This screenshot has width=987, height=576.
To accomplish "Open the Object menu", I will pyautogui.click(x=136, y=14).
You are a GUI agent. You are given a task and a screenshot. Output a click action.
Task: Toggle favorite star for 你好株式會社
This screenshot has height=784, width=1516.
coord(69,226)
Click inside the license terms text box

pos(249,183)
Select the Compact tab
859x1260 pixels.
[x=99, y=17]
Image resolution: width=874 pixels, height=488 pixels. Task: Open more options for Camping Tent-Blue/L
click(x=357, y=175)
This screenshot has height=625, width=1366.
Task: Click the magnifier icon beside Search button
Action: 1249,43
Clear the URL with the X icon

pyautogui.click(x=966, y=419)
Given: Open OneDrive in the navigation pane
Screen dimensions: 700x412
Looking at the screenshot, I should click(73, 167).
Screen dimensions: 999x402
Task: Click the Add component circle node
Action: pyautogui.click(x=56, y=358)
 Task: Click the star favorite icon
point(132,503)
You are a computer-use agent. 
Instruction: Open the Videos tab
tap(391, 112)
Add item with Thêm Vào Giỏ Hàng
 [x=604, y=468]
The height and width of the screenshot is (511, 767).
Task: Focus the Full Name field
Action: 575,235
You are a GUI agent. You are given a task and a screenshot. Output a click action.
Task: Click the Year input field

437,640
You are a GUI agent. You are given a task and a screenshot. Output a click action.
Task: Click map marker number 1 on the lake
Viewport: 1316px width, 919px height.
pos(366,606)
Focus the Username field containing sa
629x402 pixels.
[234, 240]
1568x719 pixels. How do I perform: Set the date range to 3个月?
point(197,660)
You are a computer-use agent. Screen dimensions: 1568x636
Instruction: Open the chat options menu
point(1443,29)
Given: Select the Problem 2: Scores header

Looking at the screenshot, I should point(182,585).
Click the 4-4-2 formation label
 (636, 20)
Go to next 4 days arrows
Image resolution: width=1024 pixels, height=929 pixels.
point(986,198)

**WHAT IS BEING ASKED**
An exact repeat of all the records is required.

**RESULT BELOW**
This screenshot has width=987, height=576.
To accomplish "Open the Object menu", I will pyautogui.click(x=136, y=14).
You are a GUI agent. You are given a task and a screenshot. Output a click action.
Task: Toggle favorite star for 你好株式會社
This screenshot has height=784, width=1516.
coord(69,226)
Click inside the license terms text box

pos(249,183)
Select the Compact tab
859x1260 pixels.
[x=99, y=17]
Image resolution: width=874 pixels, height=488 pixels. Task: Open more options for Camping Tent-Blue/L
click(x=357, y=175)
This screenshot has height=625, width=1366.
Task: Click the magnifier icon beside Search button
Action: 1249,43
Clear the URL with the X icon

pyautogui.click(x=966, y=419)
Given: Open OneDrive in the navigation pane
Screen dimensions: 700x412
Looking at the screenshot, I should click(73, 167).
Screen dimensions: 999x402
Task: Click the Add component circle node
Action: pyautogui.click(x=56, y=358)
 Task: Click the star favorite icon
point(132,503)
You are a computer-use agent. 
Instruction: Open the Videos tab
tap(391, 112)
Add item with Thêm Vào Giỏ Hàng
 [x=604, y=468]
The height and width of the screenshot is (511, 767).
Task: Focus the Full Name field
Action: 575,235
You are a GUI agent. You are given a task and a screenshot. Output a click action.
Task: Click the Year input field

437,640
You are a GUI agent. You are given a task and a screenshot. Output a click action.
Task: Click map marker number 1 on the lake
Viewport: 1316px width, 919px height.
pos(366,606)
Focus the Username field containing sa
629x402 pixels.
[234, 240]
1568x719 pixels. How do I perform: Set the date range to 3个月?
point(197,660)
You are a computer-use agent. Screen dimensions: 1568x636
Instruction: Open the chat options menu
point(1443,29)
Given: Select the Problem 2: Scores header

Looking at the screenshot, I should point(182,585).
Click the 4-4-2 formation label
 (636, 20)
Go to next 4 days arrows
Image resolution: width=1024 pixels, height=929 pixels.
point(986,198)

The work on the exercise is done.